[Stored data]
*** Begin section ***

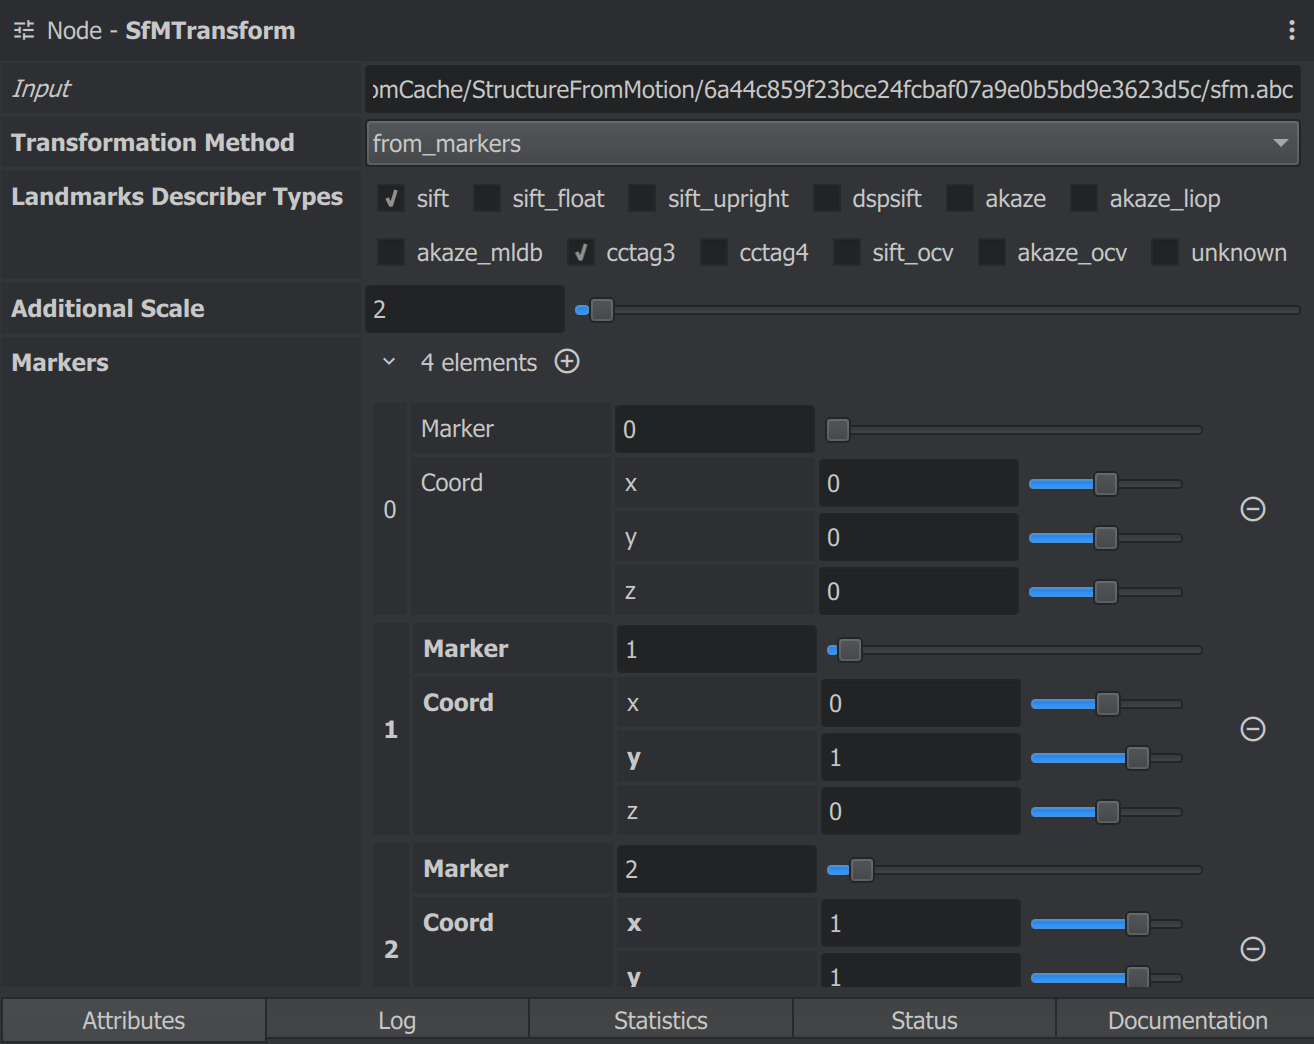Switch to the Log tab

[x=397, y=1020]

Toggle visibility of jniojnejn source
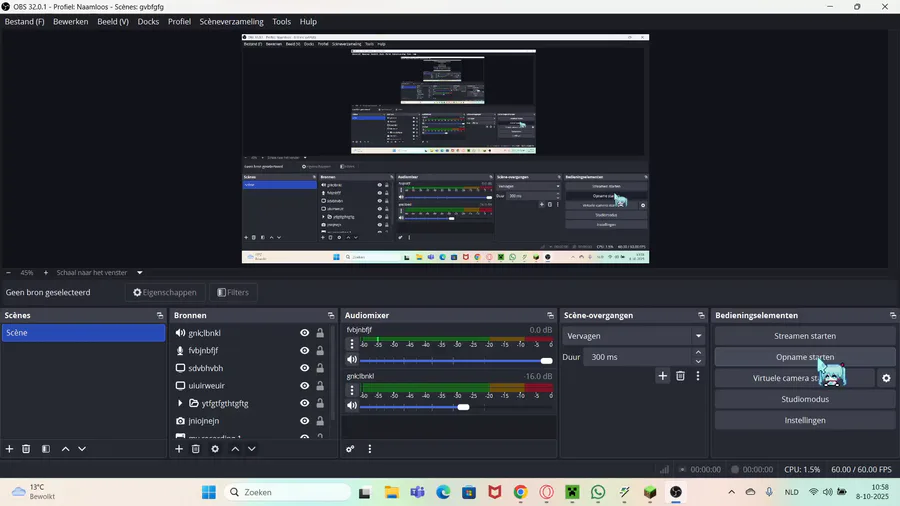click(305, 421)
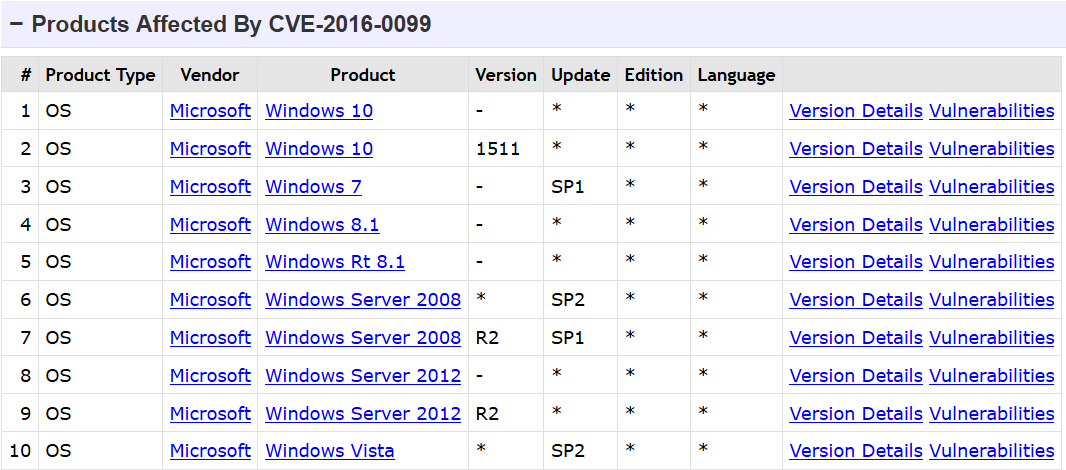Click the Product column header

click(x=362, y=75)
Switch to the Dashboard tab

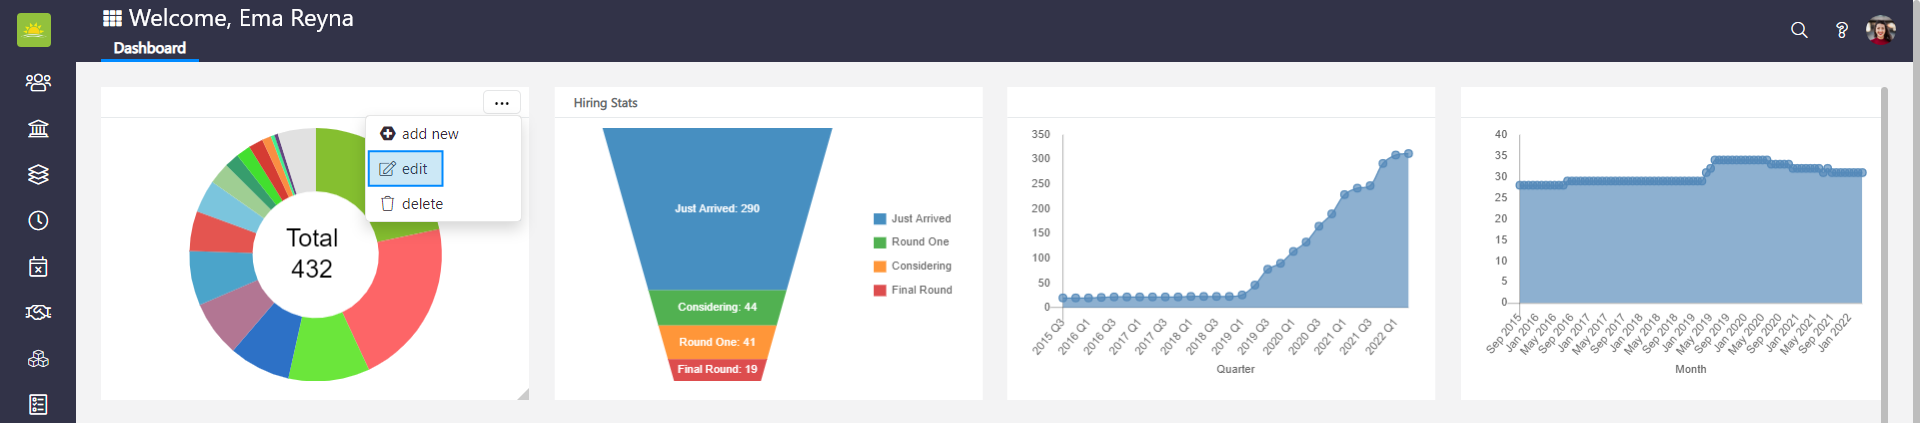pos(150,48)
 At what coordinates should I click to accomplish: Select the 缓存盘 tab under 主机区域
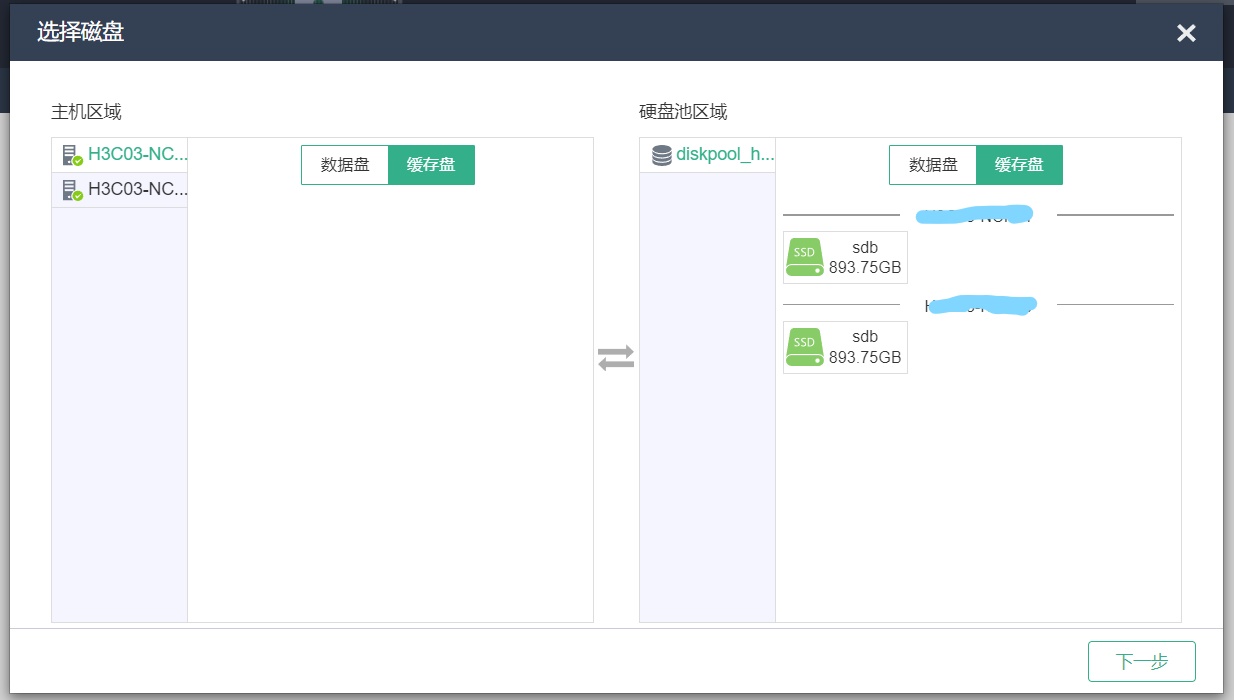(431, 165)
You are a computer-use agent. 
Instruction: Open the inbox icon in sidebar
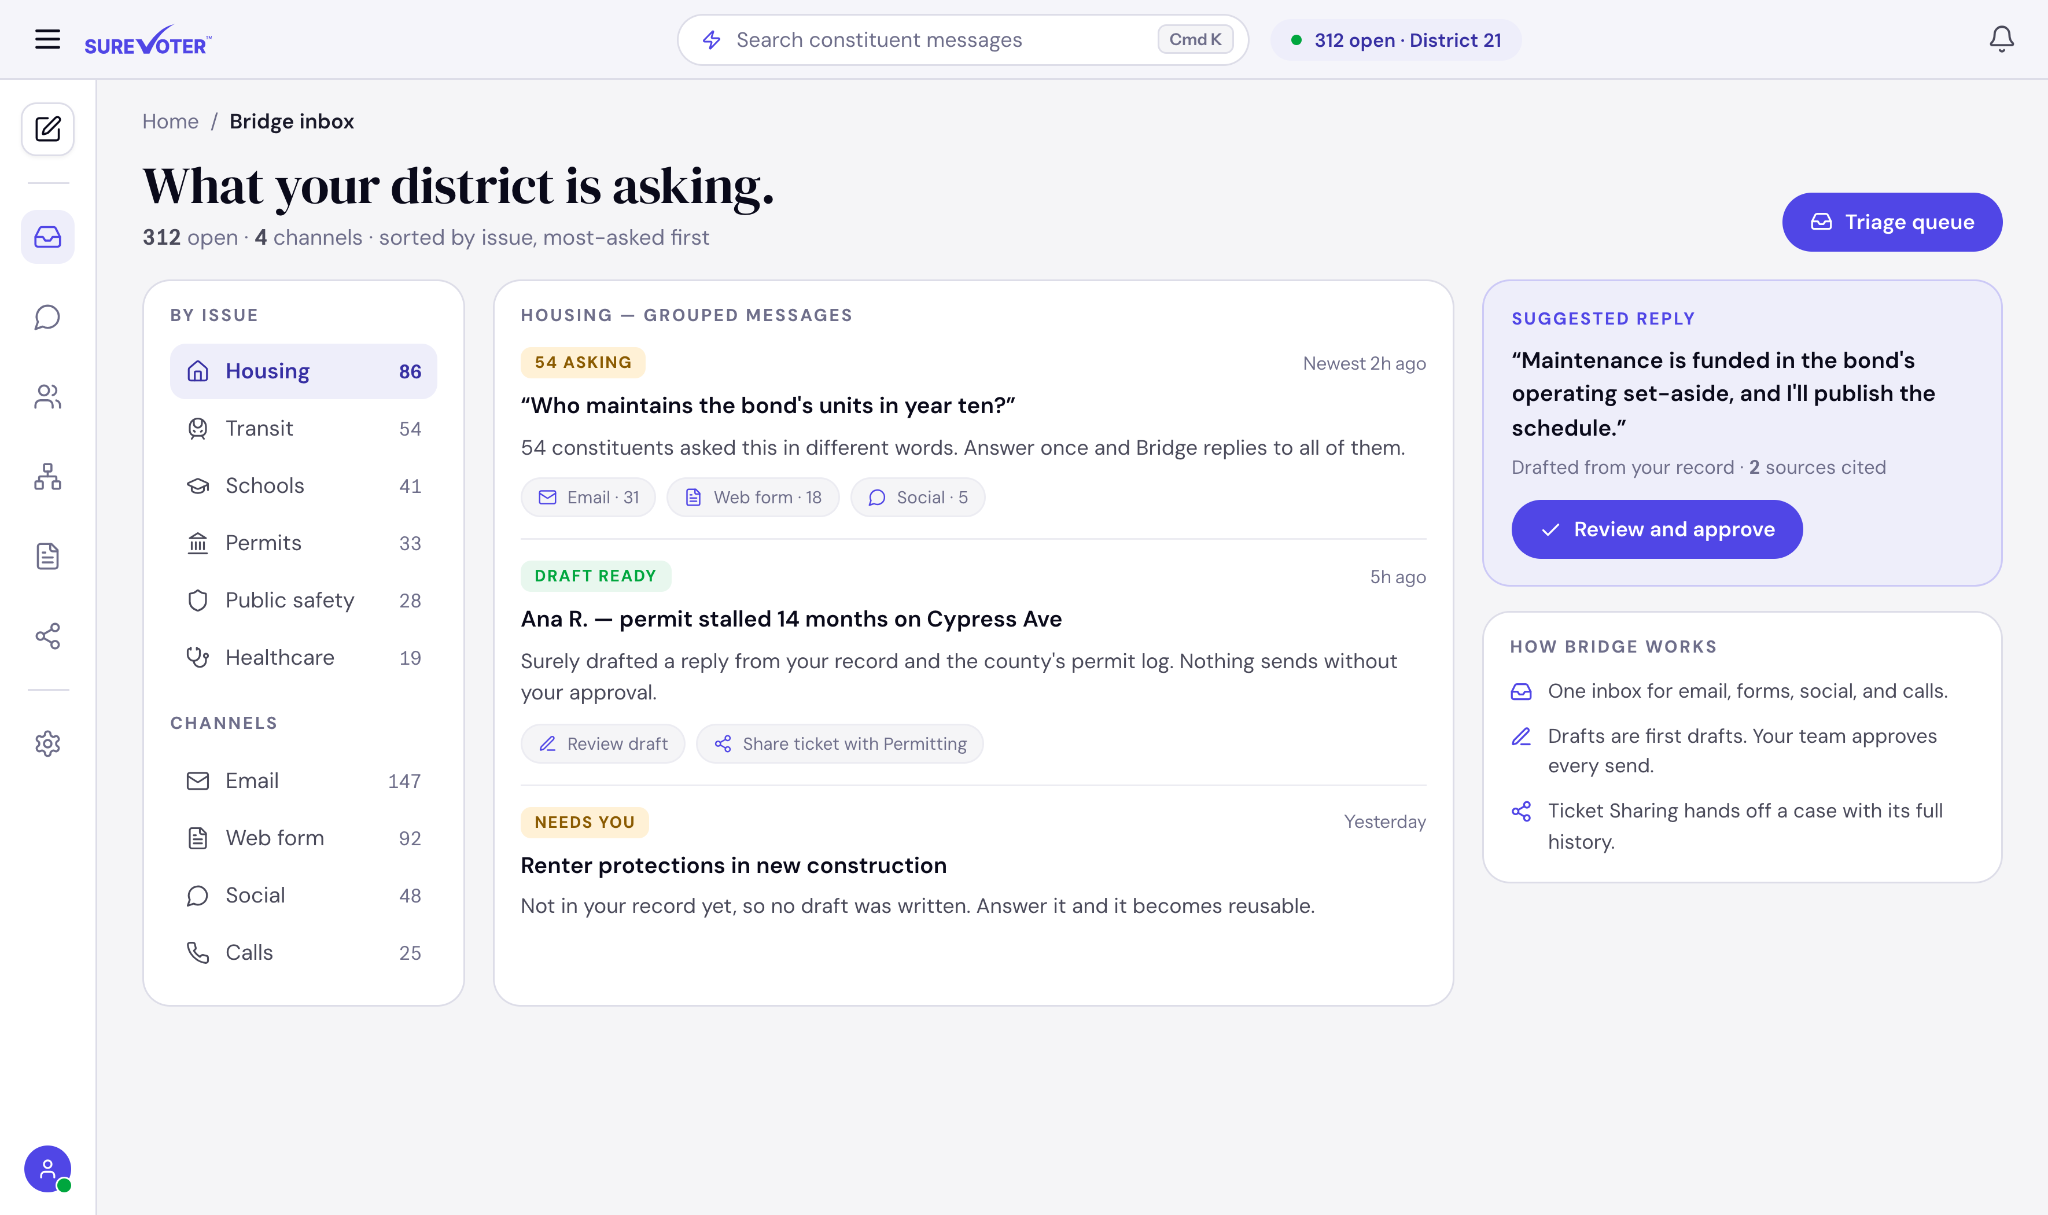pyautogui.click(x=48, y=237)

*** End section ***

◆ **EXERCISE BRIEF**:
The expected output is an exact copy of the lines from the one with "You are a computer-use agent." to the final line of the entries above, pictures excepted; please include both ends.

◆ **EXERCISE RESULT**:
You are a computer-use agent. 
Instruction: Open the inbox icon in sidebar
pyautogui.click(x=48, y=237)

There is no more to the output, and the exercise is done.